» **Action item**:
Restate word for word the lines of the records below, starting at the line that contains "Task: Select the Sheet1 worksheet tab" and ending at the line that contains "The height and", with both of those lines included and nothing else.
Start of Data section
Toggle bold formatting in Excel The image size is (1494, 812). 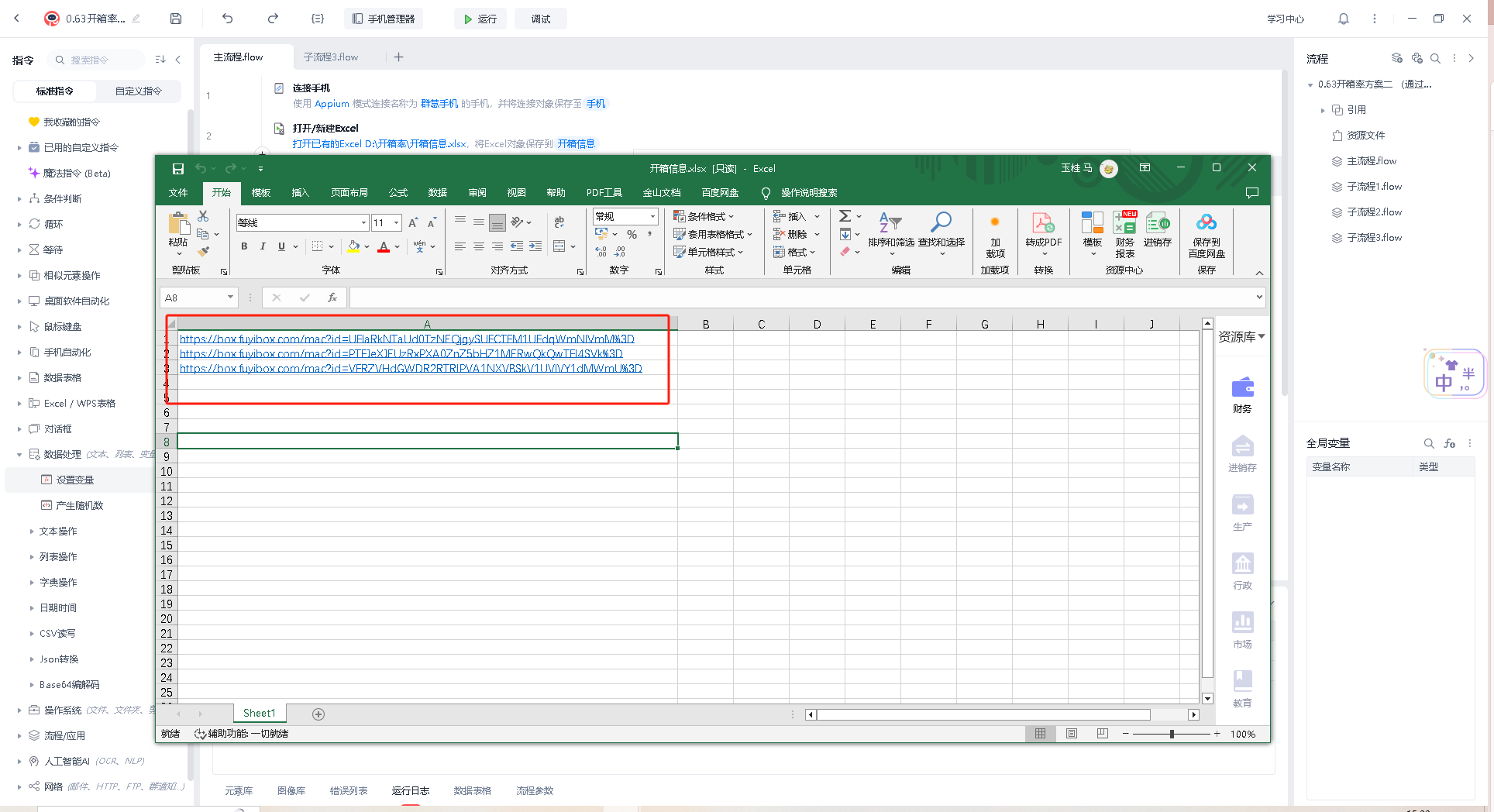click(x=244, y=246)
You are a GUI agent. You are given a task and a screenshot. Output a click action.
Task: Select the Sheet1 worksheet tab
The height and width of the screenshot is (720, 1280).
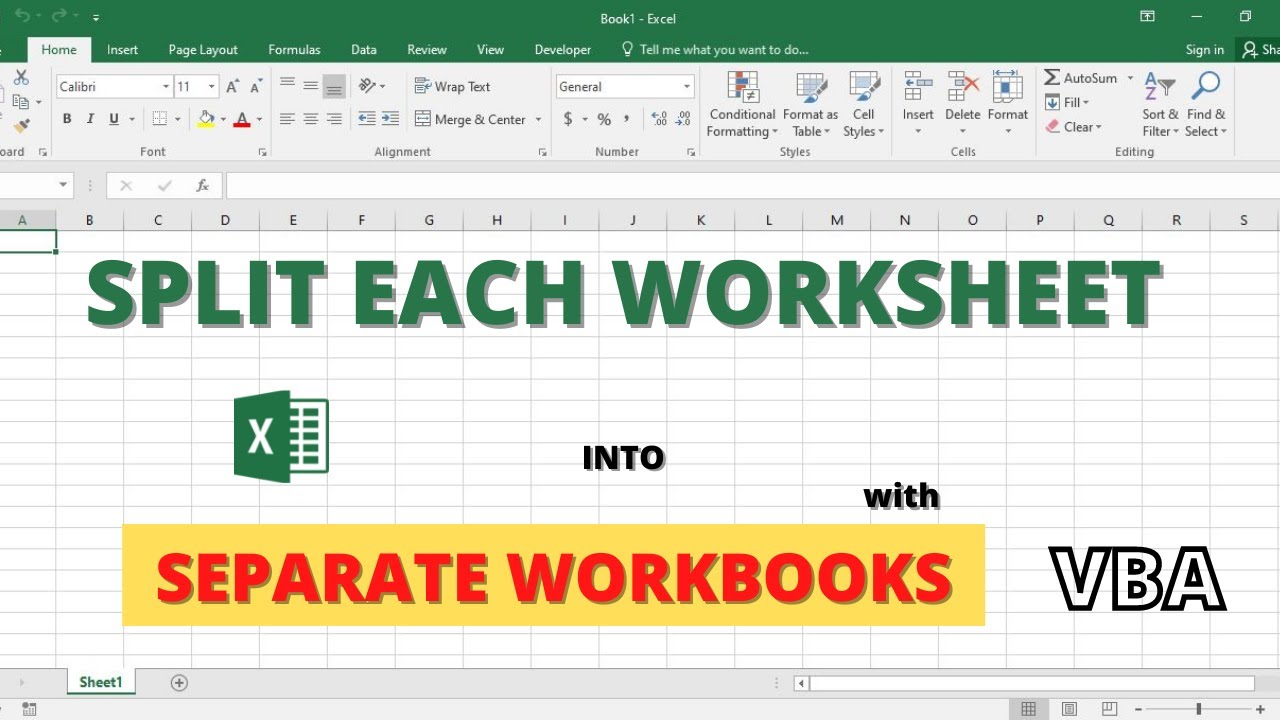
End of Data section
Start of Data section
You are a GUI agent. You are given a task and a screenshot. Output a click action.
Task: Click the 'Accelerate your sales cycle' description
End of Data section
» **Task answer**:
Task: Select the Sheet1 worksheet tab
The height and width of the screenshot is (720, 1280).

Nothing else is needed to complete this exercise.